Already at this stage it is possible to visually inspect results. To
that end, we provide the function PlotAvgSMF
to plot the
average SMF signal, defined as 1 - average methylation,
at a genomic locus of interest. Optionally, the user can pass a GRanges
object of genomic coordinates for the transcription factor binding sites
(TFBSs) of interest to include in the plot, we show an
example of such an object.
TFBSs <- GenomicRanges::GRanges("chr6",
IRanges(c(88106216, 88106253),
c(88106226, 88106263)),
strand = "-")
elementMetadata(TFBSs)$name <- c("NRF1", "NRF1")
names(TFBSs) <- c(paste0("TFBS_", c(4305215, 4305216)))
TFBSs
## GRanges object with 2 ranges and 1 metadata column:
## seqnames ranges strand | name
## <Rle> <IRanges> <Rle> | <character>
## TFBS_4305215 chr6 88106216-88106226 - | NRF1
## TFBS_4305216 chr6 88106253-88106263 - | NRF1
## -------
## seqinfo: 1 sequence from an unspecified genome; no seqlengths
PlotAvgSMF(MethGR = Methylation[[1]],
range = Region_of_interest,
TFBSs = TFBSs)
Furthermore, the function PlotSM
can be used to plot the
single molecule SMF information at a given site.
PlotSM(MethSM = Methylation[[2]],
range = Region_of_interest)
## No sorting passed or specified, will plot unsorted reads
Optionally, hierarchical clustering can be performed by setting the
parameter SortedReads = "HC"
. This can be useful to
aggregate reads visually in order to spot PCR artifacts. N.b. reads will
be downsampled to 500.
Ultimately though, we want to classify reads based on their patterns
of molecular occupancy. To that end we provide the functions
SortReadsBySingleTF
and SortReadsByTFCluster
to classify reads based either on the occupancy patterns of one or
multiple transcription factors.
Under the hood, the classification is based on the definition of n + 2 bins (with n being the number of TFs). The n bins are each centered around one of the TFBSs of interest, while the 2 extra bins are located upstream and downstream of the two outmost TFBSs.
For SortReadsBySingleTF
, the coordinates of the bins
relative to the center of the TFBS are [-35;-25], [-15;+15], [+25,+35].

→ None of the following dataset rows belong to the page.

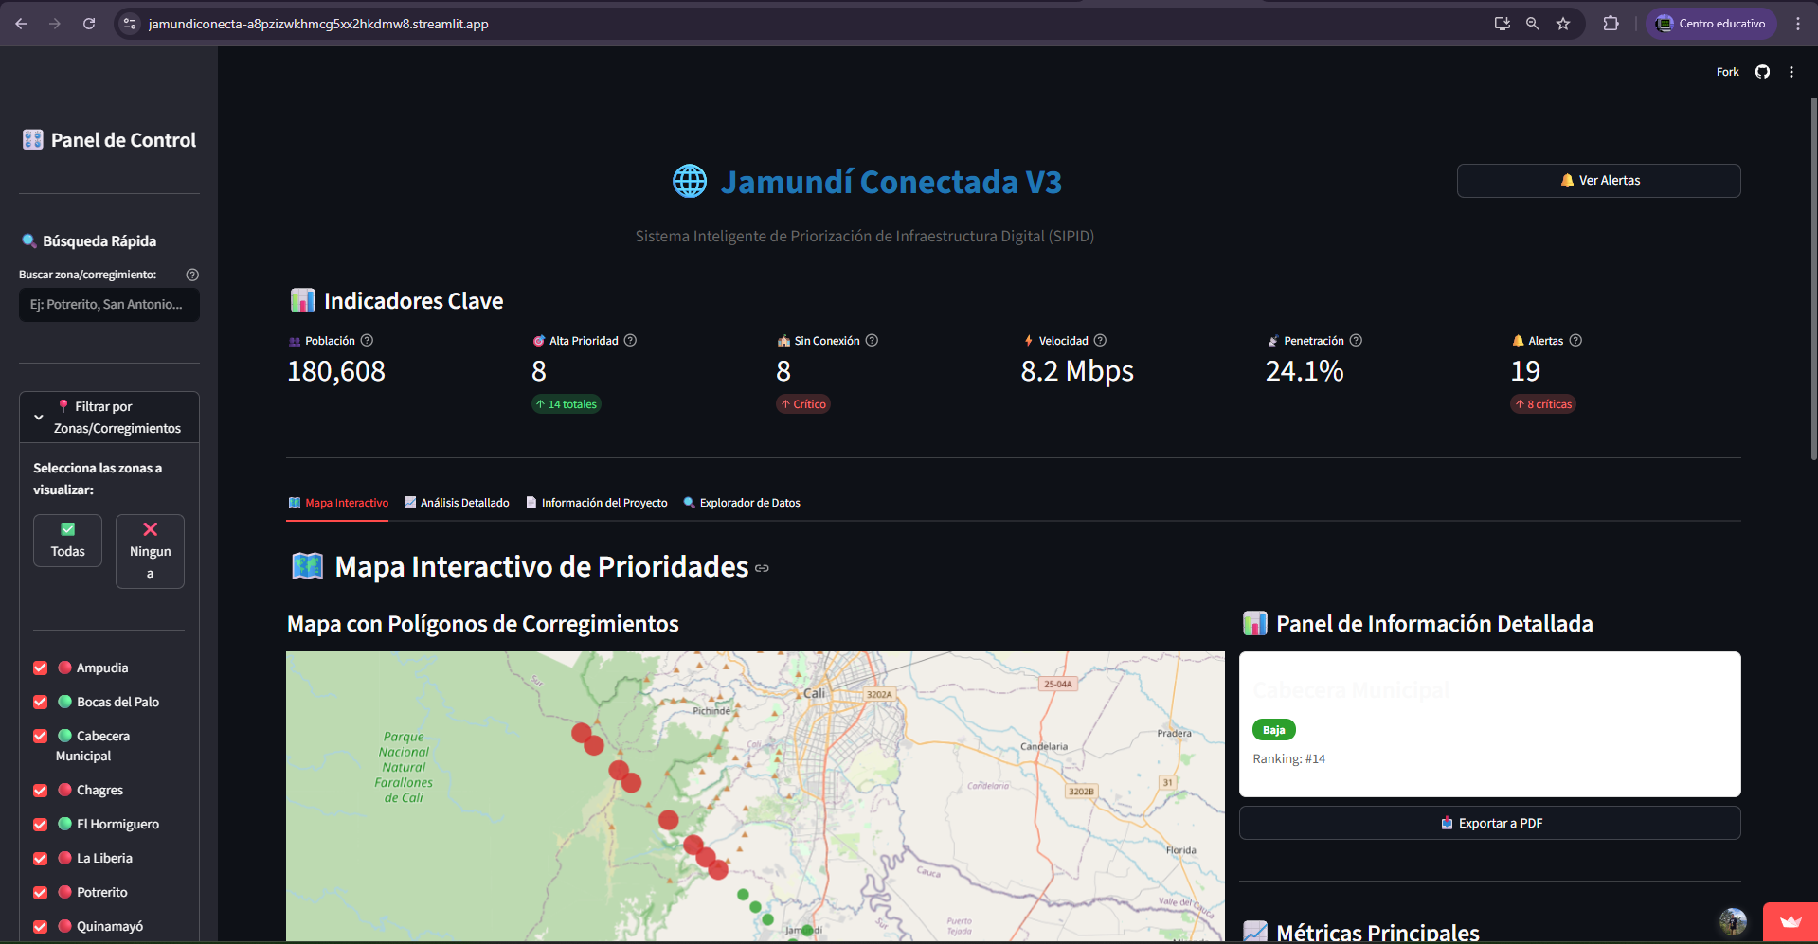Switch to the Análisis Detallado tab
The width and height of the screenshot is (1818, 944).
[x=457, y=503]
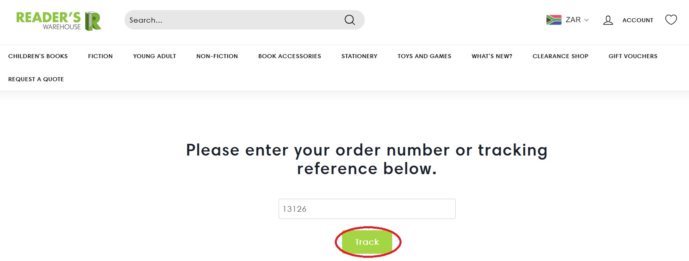Click the South African flag icon

click(x=554, y=20)
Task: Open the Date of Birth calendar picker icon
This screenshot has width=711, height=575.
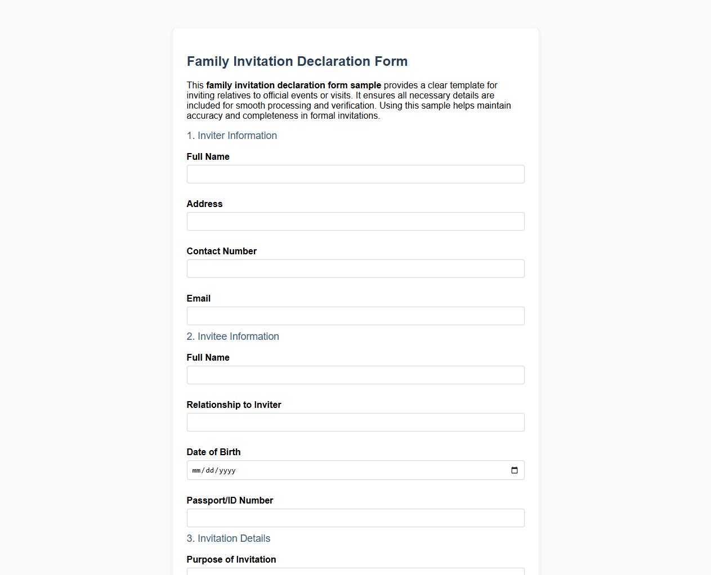Action: tap(513, 470)
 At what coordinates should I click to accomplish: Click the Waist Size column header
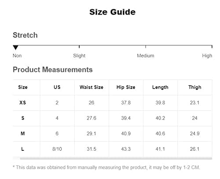tap(92, 87)
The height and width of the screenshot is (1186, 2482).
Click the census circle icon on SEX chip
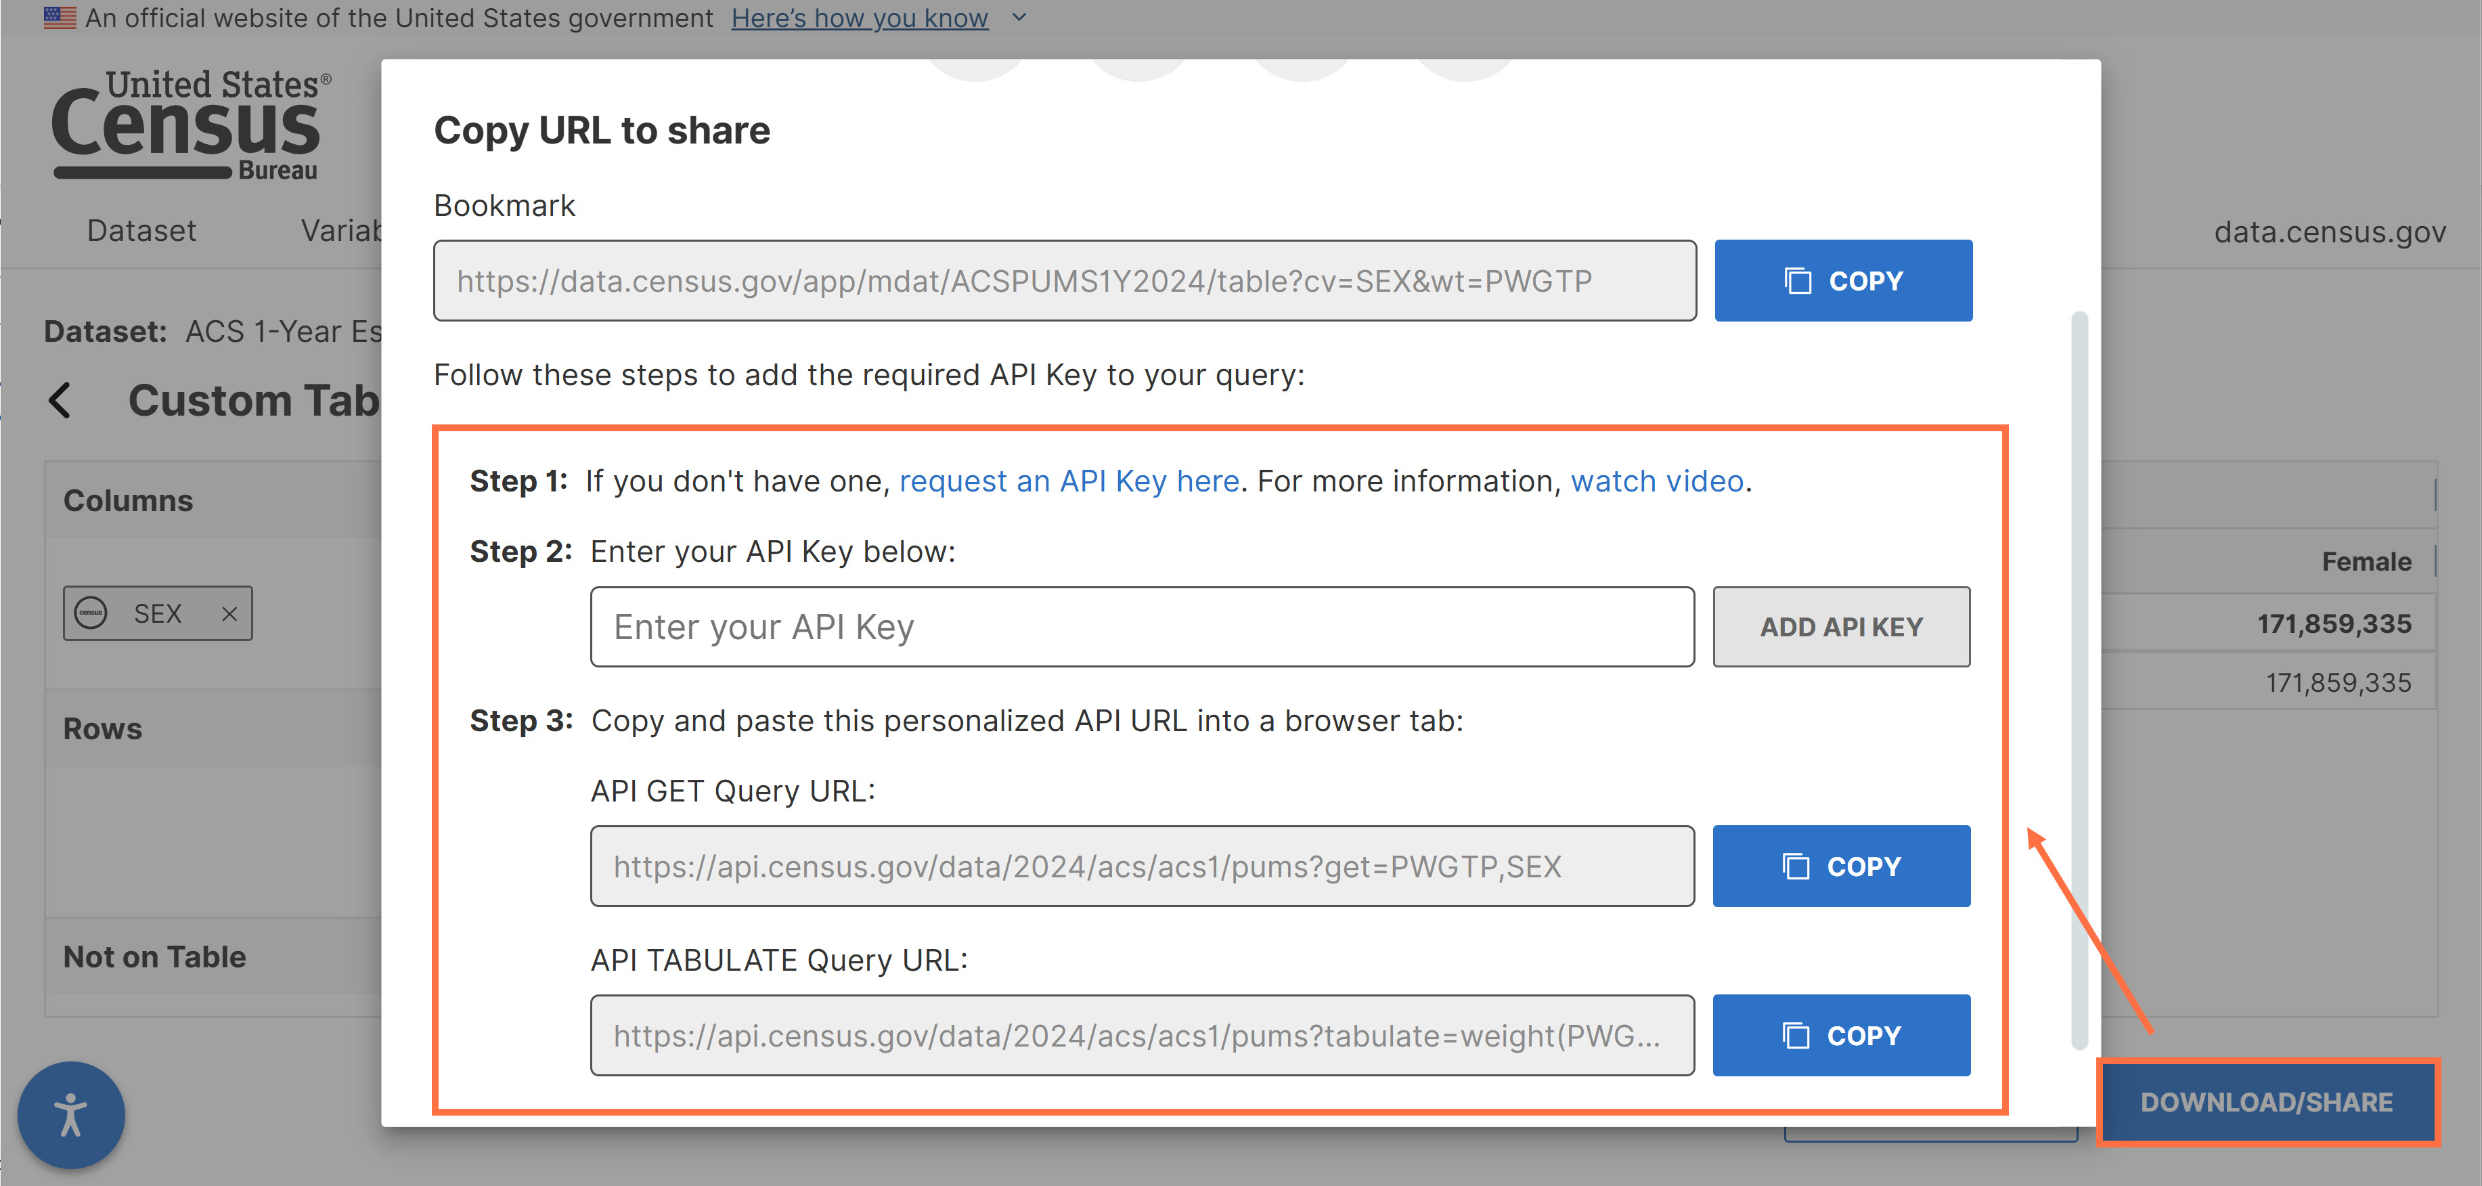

Instead, the function SortReadsByTFCluster
draws a bin with
coordinates [-7;+7] around the center of each TFBS, a bin with
coordinates [-35;-25] relative to center of the most upstream TFBS and a
bin with coordinates [+25,+35] relative to the center of the most
downstream TFBS. The user can also employ custom coordinates by
specifying them explicitly using the function
SortReads
.
For each read, the binary methylation status of the cytosines contained in each bin is averaged to either a 0 or a 1 such that each read is eventually represented as sequence of n + 2 binary digits, for a total of 2(n + 2) possible sequences.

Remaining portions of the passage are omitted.